Riace: arma insospettabile nel salotto, arrestato per possesso di una “penna-pistola”
Sembrava una comune penna, uno dei tanti oggetti che si possono trovare in un salotto. Invece, era un’arma letale, una “penna-pistola” clandestina e perfettamente funzionante. La scoperta, avvenuta a Riace, in provincia di Reggio Calabria, ha portato all’arresto di un uomo da parte dei Carabinieri.
L’operazione è stata condotta dai militari della stazione di Riace, supportati dai colleghi del Nucleo Operativo e Radiomobile di Roccella Jonica, nel corso di un’attività di perquisizione. L’occhio esperto dei Carabinieri non si è lasciato ingannare dall’apparenza innocua dell’oggetto, che a un’analisi più attenta ha rivelato la sua vera natura: un’arma da fuoco in tutto e per tutto, dotata dei meccanismi necessari per sparare.
La pericolosità di questo tipo di arma risiede proprio nella sua capacità di mimetizzarsi e di essere facilmente occultata, rendendola particolarmente insidiosa e difficile da individuare durante i controlli.
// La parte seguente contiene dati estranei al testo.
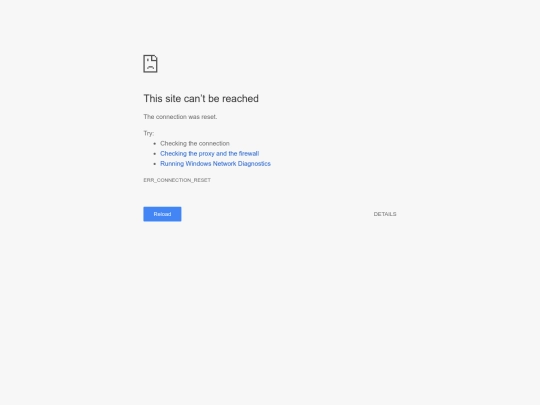Click the sad-face page error icon
Image resolution: width=540 pixels, height=405 pixels.
coord(150,64)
Non si tratta di un caso isolato nella zona. Le forze dell’ordine locali sanno bene come riconoscere queste minacce: solo pochi mesi fa, nel vicino comune di Camini, i medesimi militari avevano sequestrato un manufatto molto simile, anche in quell’occasione conclusasi con un arresto.
L’uomo arrestato a Riace dovrà ora chiarire ai magistrati la provenienza e il motivo per cui custodiva l’arma. Durante la perquisizione sono state rinvenute anche diverse munizioni, una delle quali trovata già all’interno della penna-pistola, pronta per essere utilizzata.
Si sottolinea che il procedimento si trova nella fase delle indagini preliminari e l’indagato deve essere considerato innocente fino a una sentenza definitiva di condanna.